(WHAT YOU SHOULD DO) Reproduce the items word for word, starting at the very first line and ending at the line containing "Click the organizepassion", with both of those lines included.

(LISTING)
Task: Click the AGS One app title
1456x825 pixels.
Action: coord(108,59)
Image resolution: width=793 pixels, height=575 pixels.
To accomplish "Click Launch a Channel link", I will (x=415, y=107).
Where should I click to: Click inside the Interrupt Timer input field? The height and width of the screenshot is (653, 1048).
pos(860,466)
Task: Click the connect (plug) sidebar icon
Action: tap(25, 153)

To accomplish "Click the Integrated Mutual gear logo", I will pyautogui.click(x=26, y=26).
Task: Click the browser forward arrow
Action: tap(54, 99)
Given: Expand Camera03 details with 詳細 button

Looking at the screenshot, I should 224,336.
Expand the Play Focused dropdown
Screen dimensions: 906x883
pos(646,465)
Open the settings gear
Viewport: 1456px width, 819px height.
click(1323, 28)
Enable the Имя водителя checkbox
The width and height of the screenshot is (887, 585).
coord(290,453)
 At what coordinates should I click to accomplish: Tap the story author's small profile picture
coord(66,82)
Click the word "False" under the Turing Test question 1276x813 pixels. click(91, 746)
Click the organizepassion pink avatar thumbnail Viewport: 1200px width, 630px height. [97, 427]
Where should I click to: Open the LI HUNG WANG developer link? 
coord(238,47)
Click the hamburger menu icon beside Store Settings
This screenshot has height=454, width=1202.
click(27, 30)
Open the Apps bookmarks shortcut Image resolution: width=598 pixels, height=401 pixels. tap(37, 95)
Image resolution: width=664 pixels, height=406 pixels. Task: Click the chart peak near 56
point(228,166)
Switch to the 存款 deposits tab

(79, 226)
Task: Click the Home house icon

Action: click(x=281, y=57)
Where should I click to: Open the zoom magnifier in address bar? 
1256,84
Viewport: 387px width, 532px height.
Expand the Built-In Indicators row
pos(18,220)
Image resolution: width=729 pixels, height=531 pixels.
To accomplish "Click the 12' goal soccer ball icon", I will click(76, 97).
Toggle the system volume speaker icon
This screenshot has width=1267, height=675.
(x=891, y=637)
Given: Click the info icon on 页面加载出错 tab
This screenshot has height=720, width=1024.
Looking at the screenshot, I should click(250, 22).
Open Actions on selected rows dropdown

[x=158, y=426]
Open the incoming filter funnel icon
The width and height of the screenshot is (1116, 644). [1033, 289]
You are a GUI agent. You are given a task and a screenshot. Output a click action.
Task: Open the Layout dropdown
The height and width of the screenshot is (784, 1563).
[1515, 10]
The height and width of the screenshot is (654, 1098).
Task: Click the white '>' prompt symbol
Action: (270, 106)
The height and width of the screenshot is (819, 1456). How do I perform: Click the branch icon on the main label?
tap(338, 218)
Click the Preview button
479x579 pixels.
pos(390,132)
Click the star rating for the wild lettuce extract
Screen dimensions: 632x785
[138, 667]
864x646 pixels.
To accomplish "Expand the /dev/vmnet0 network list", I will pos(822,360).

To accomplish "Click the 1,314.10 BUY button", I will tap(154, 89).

(WRITTEN REPLY)
Task: Click the AGS One app title
1456x825 pixels.
Action: coord(108,59)
Image resolution: width=793 pixels, height=575 pixels.
To accomplish "Click Launch a Channel link", I will (x=415, y=107).
Where should I click to: Click inside the Interrupt Timer input field? The height and width of the screenshot is (653, 1048).
pos(860,466)
Task: Click the connect (plug) sidebar icon
Action: tap(25, 153)

To accomplish "Click the Integrated Mutual gear logo", I will pyautogui.click(x=26, y=26).
Task: Click the browser forward arrow
Action: tap(54, 99)
Given: Expand Camera03 details with 詳細 button

Looking at the screenshot, I should 224,336.
Expand the Play Focused dropdown
Screen dimensions: 906x883
pos(646,465)
Open the settings gear
Viewport: 1456px width, 819px height.
click(1323, 28)
Enable the Имя водителя checkbox
The width and height of the screenshot is (887, 585).
coord(290,453)
 At what coordinates should I click to accomplish: Tap the story author's small profile picture
coord(66,82)
Click the word "False" under the Turing Test question 1276x813 pixels. click(91, 746)
Click the organizepassion pink avatar thumbnail Viewport: 1200px width, 630px height. [97, 427]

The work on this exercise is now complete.